* [RECORDED INFORMATION]
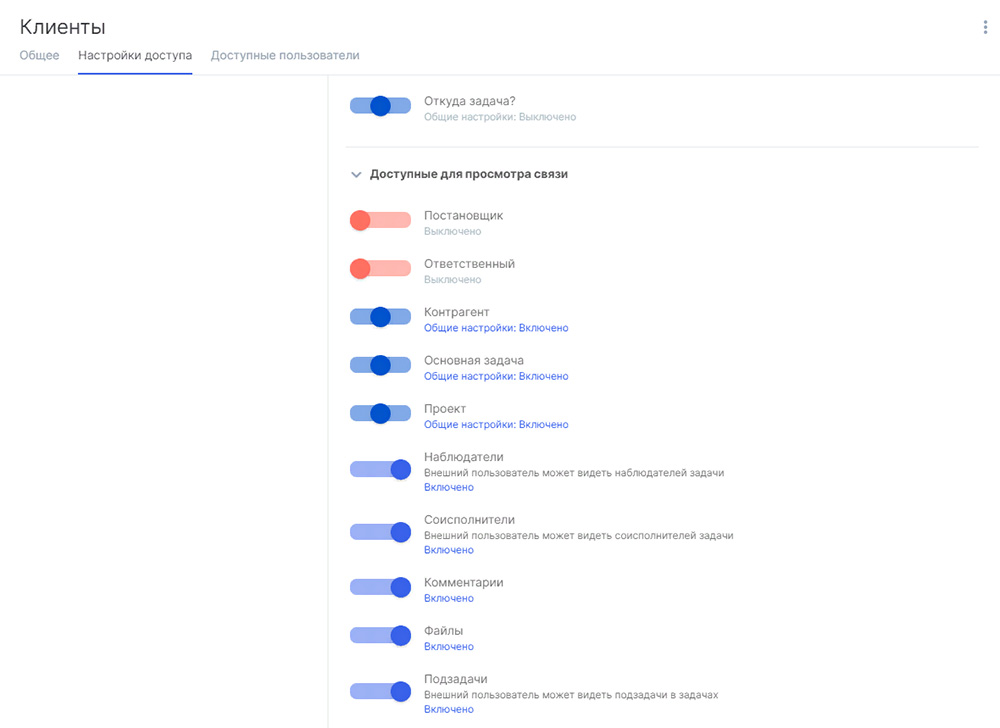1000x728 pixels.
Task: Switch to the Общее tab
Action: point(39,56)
---
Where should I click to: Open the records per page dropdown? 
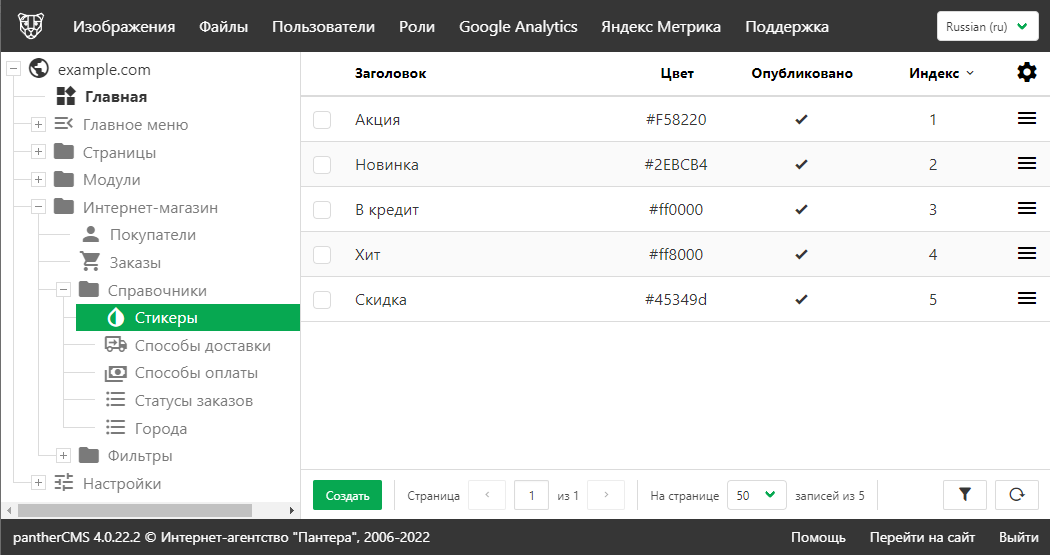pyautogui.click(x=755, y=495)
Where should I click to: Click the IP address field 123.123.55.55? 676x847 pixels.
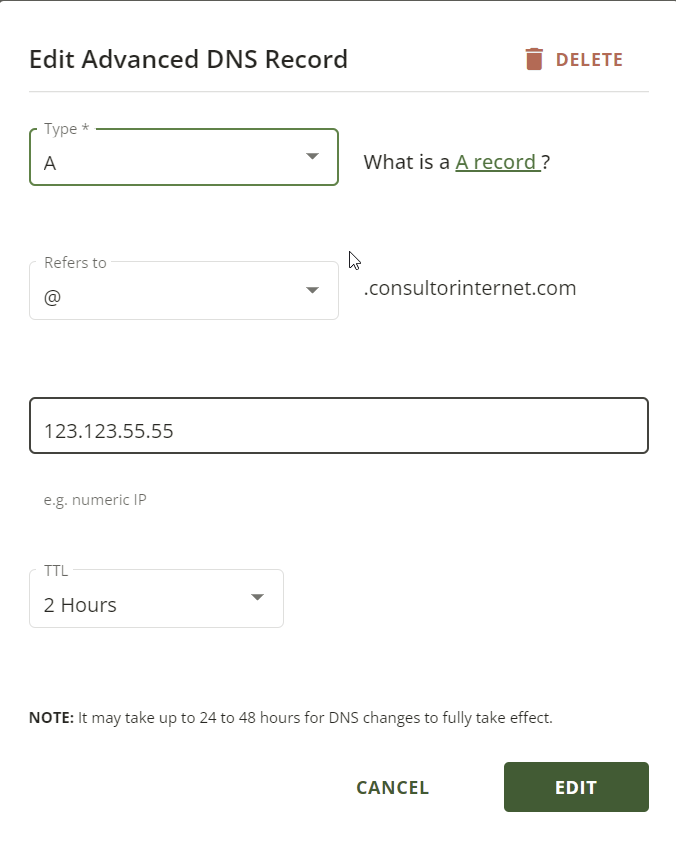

* [TASK DIRECTIONS]
From the data above, return exactly the lines from the one with "Where should I click to: Open" up to and including the one with "Where should I click to: Click". Pictures do not go in the copy.

* [ANSWER SECTION]
Where should I click to: Open the records per page dropdown? 
pyautogui.click(x=755, y=495)
Where should I click to: Click the IP address field 123.123.55.55? 676x847 pixels.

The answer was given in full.